I was going to say, MMA has some great candidates.

Anderson Silva entered the UFC in 2006 18-4 and won 16 on the bounce over the next 6 years, usually in devastating fashion, including a dethroning and twice annihilating of Rich Franklin who, himself was a pretty dominany force with a 22-1-1 record when they first fought. He's lost twice to Chris Weidman, but no body thinks that's because Weidman is a better fighter (good as he is). Hopefully he's back with his recent Diaz win, but I think we're all braced for a retirement, if not now, then following one of his next couple of fights.
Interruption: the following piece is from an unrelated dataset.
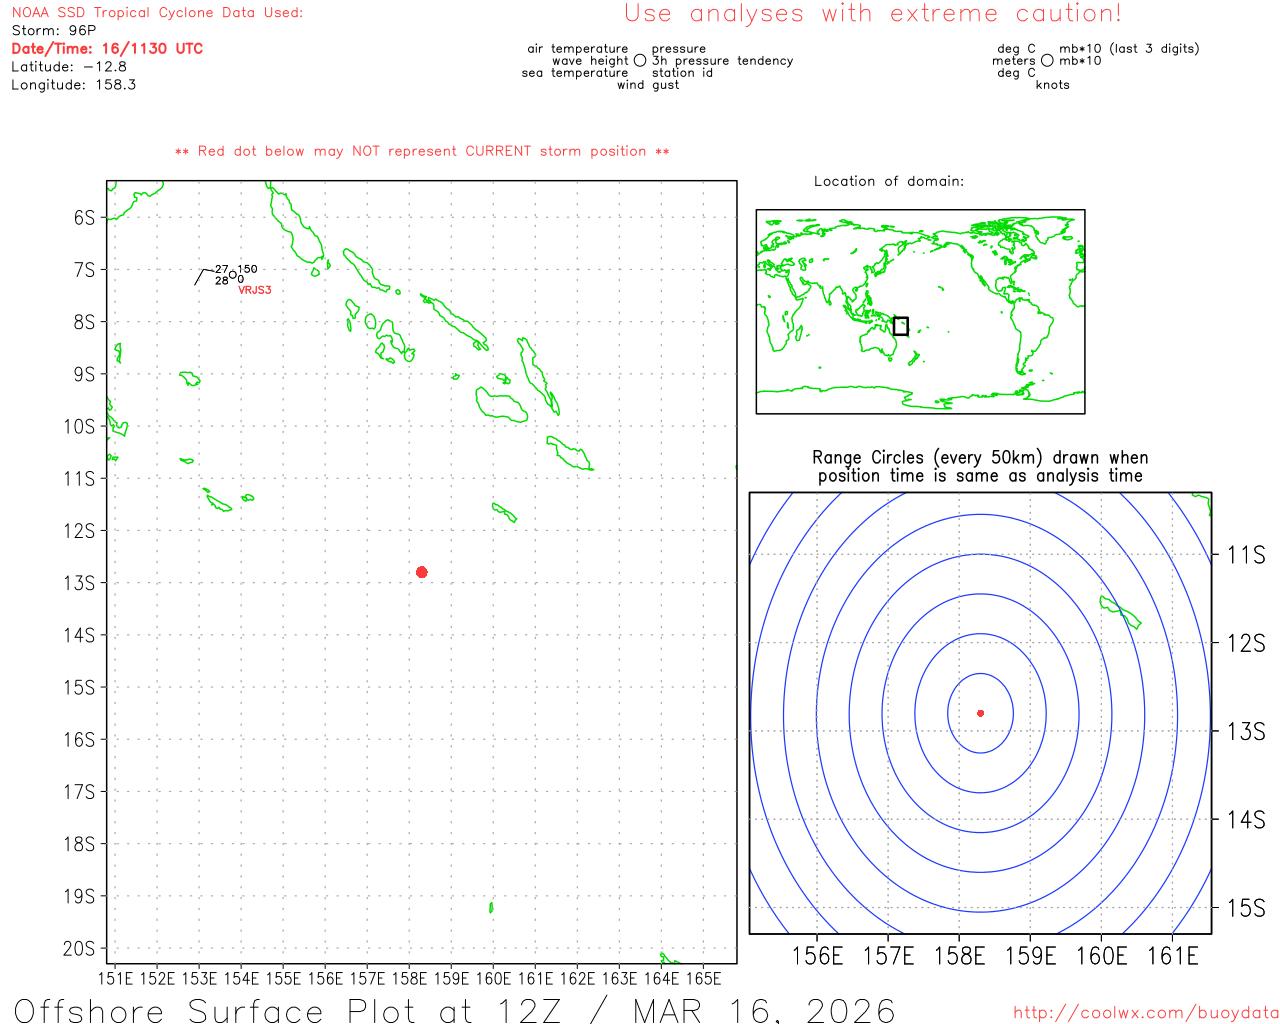
Task: Click the green island in range circles panel
Action: coord(1120,610)
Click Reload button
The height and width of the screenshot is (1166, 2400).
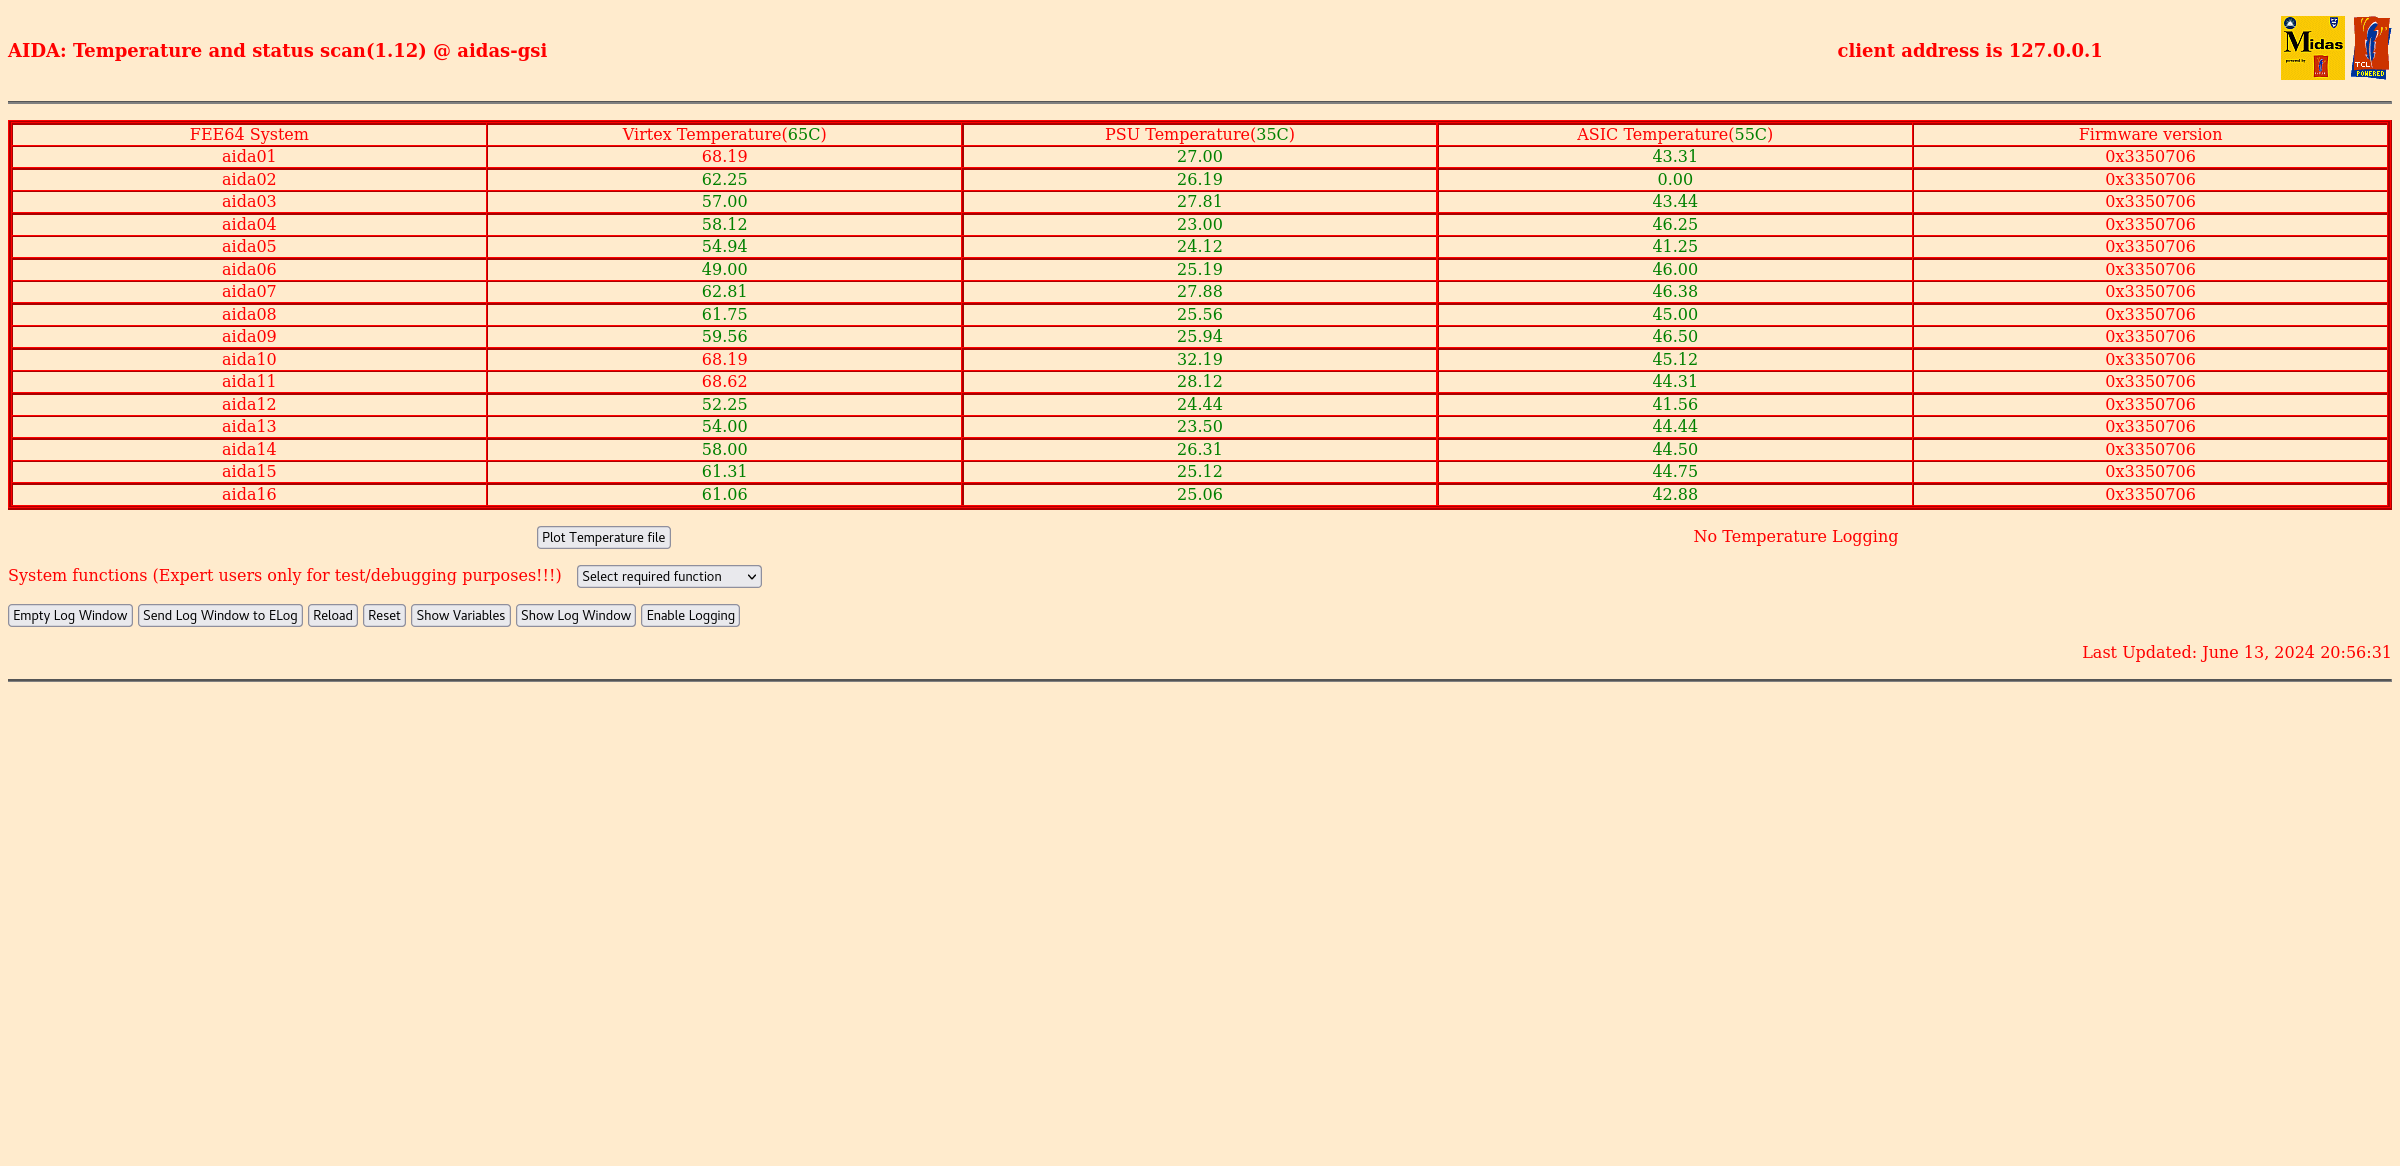[x=334, y=615]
Georges St Pierre entered the UFC 5-0 and appart from his novice loss to Matt Hughes (in his prime) and a shock defeat by Matt Serra (legend) he's went 20-2 as a UFC Welterweight, including avenging both losses. Not having any of this Jonny Hendriks was robbed rubbish either. GSP clearly won 3 rounds of 5.
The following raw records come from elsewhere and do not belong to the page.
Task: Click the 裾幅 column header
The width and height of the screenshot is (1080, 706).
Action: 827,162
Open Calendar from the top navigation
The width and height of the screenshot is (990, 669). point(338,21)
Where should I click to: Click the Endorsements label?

Talking of Matt Hughes, he was pretty dominant before GSP came along and spoilt the party. His 45-9 record has an 18 win streak, followed by two quick losses, then a 19 fight winning run broken only by a loss to BJ Penn smack bang in the middle. The game evolved and time is unforgiving, but 1998 - 2006, Matt Hughes was unarguably the greatest welterweight on the planet.

And what about Jose Aldo at Featherweight? 25-1, 15 straight in WEC/UFC, hasn't lost since 2005. Much as I love Conor McGregor, I just don't see a dethroning when they meet. Utterly dominant champion.
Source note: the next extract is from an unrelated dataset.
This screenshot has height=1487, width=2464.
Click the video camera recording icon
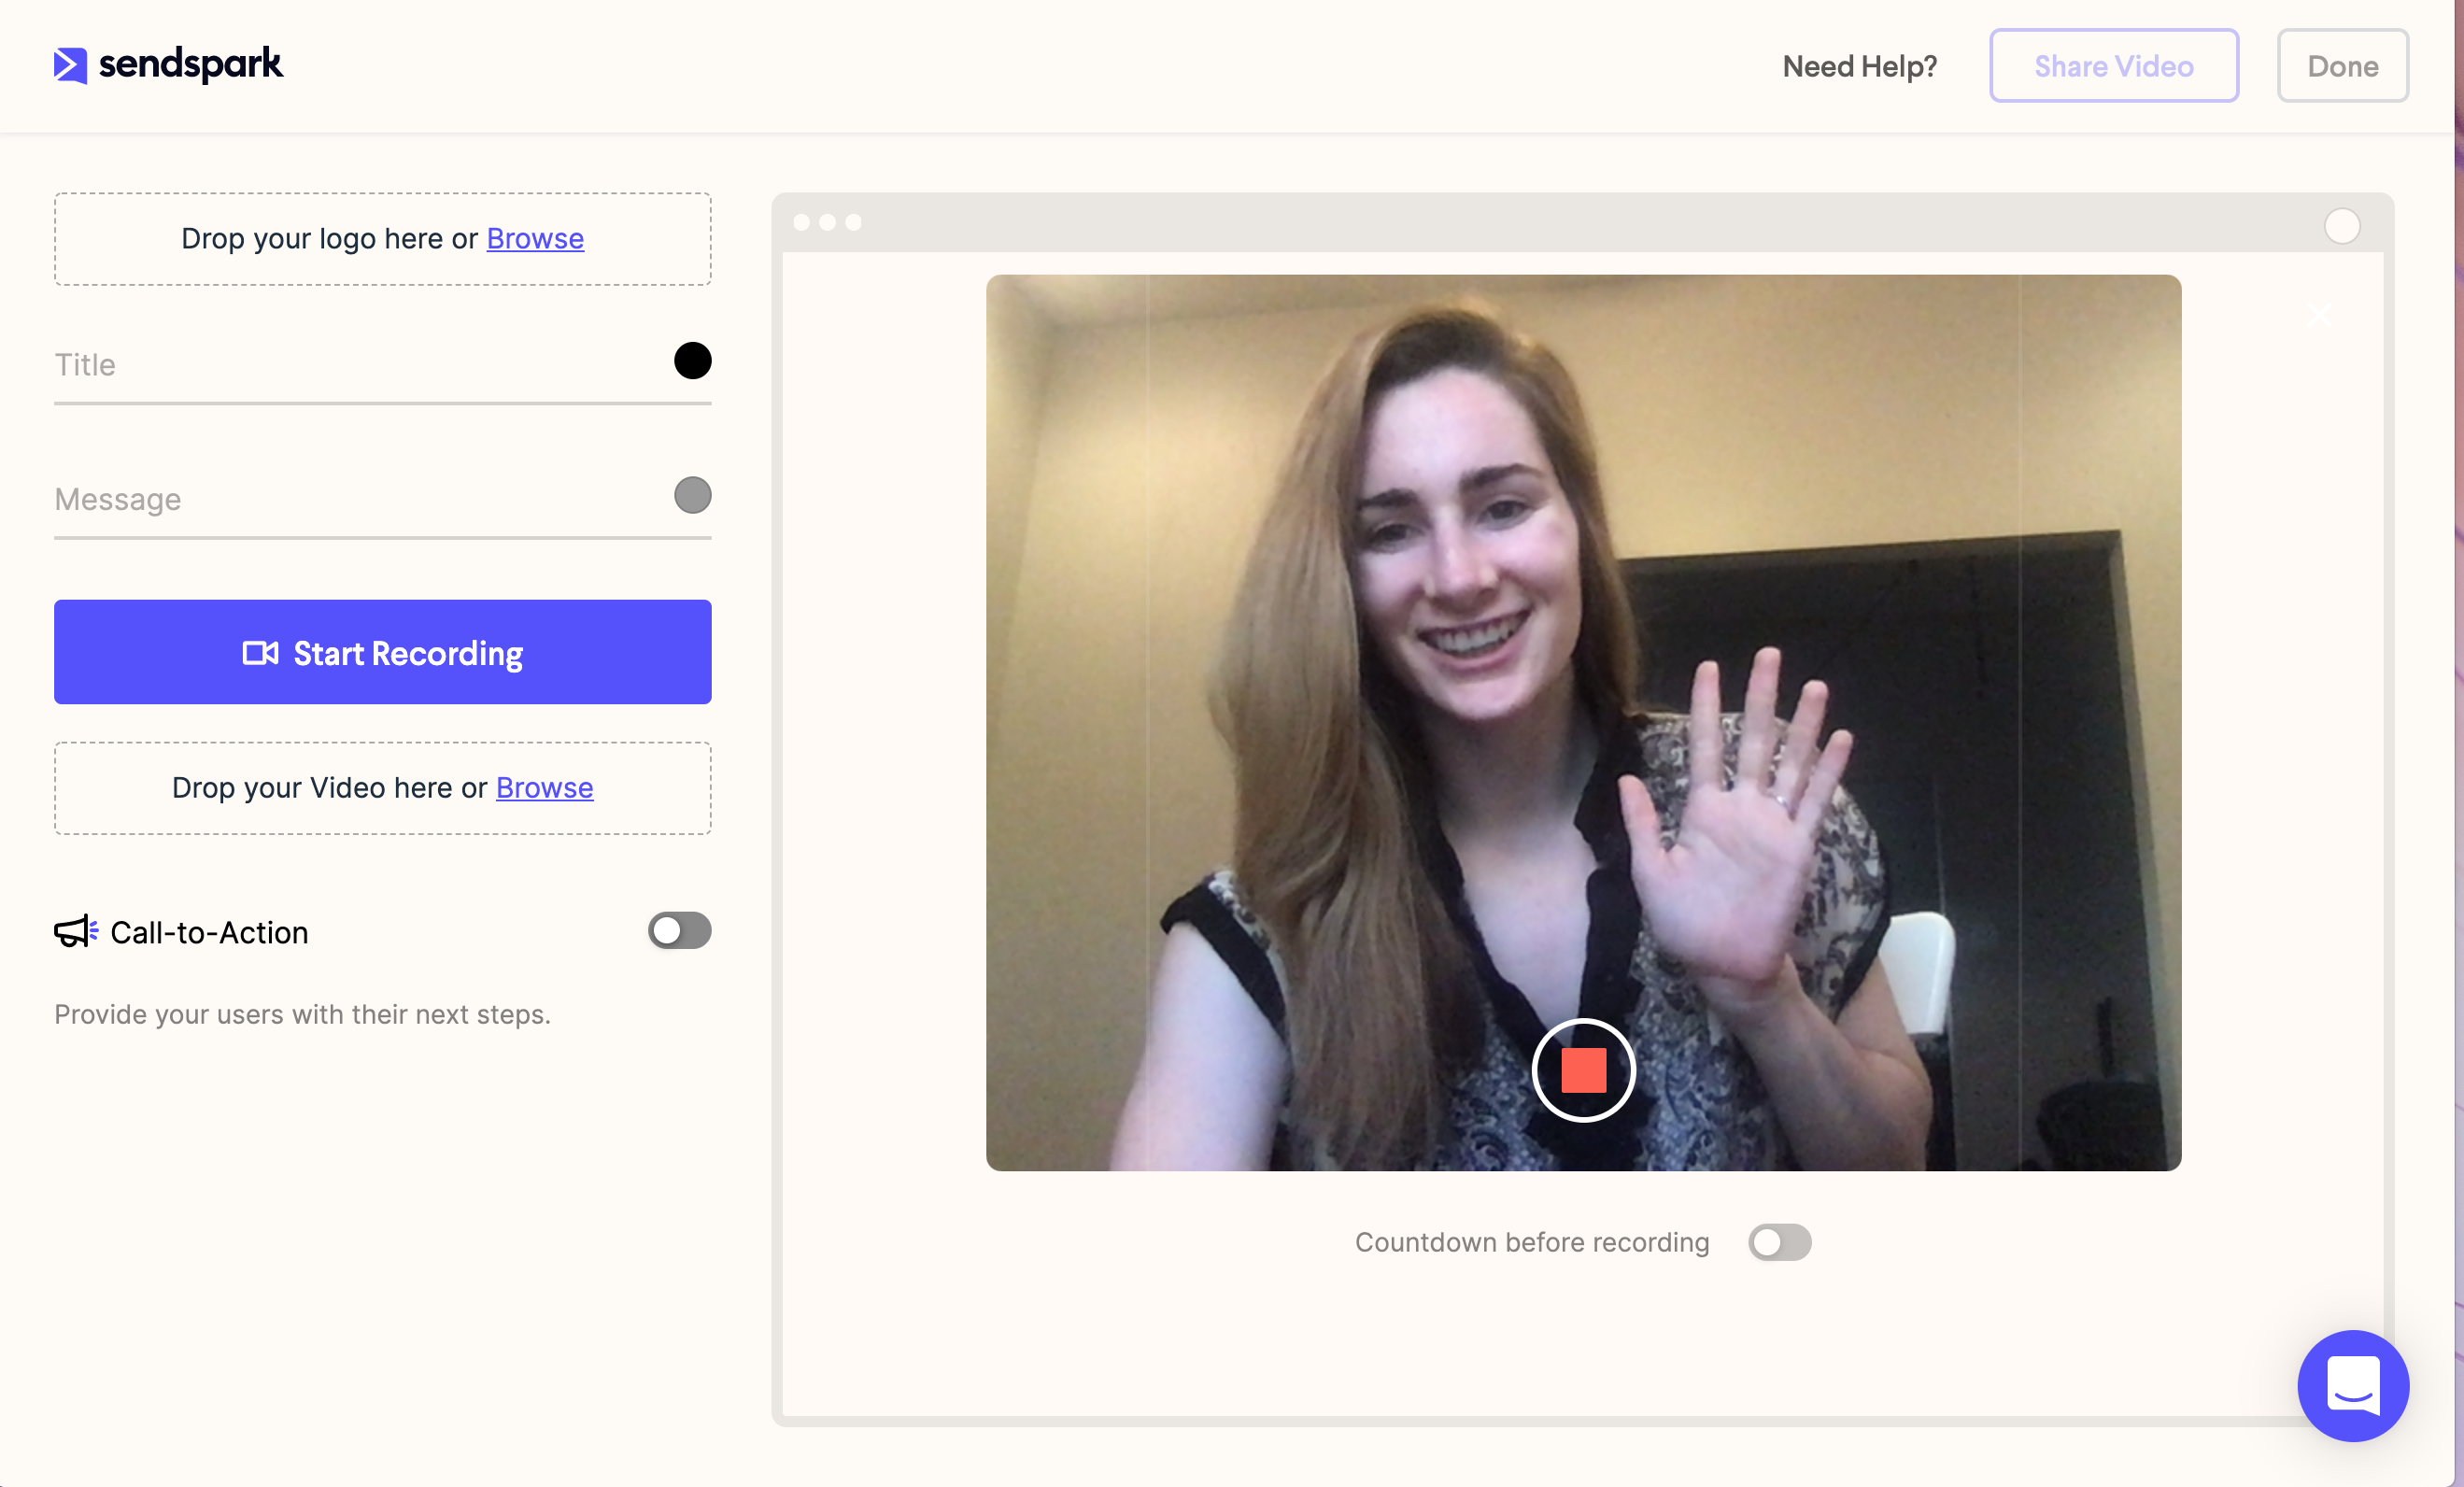[x=261, y=651]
Not to forget Fedor Emilianenko too. Until Fabricio Werdum broke the spell in 2010 Fedor was 31-1-1 and the loss was a controversial 1st round 17 second doctors stoppage. Ignoring that and the NC against Big Nog due to an accidental clash of heads, Fedor won 31 straight against a murderers row on heavyweight/open weight killers. If only the UFC deal could have been done.

Ronda Rousey is 10-0, and that includes 9 1st round stoppages, and 8 armbar submissions. Cat Zingano's 9-0 streak is coming to an end saturday 28th Feb.

Jon Jones (sadly, cos he's a dick) has been utterly dominant, at least he was until Alex Gustaffson was robbed at UFC 165. He's gone 5 rounds in his last 3 fights and I think once he loses to Alex at the rematch this summer, much like with Fedor, the spell will break, and he'll look human again.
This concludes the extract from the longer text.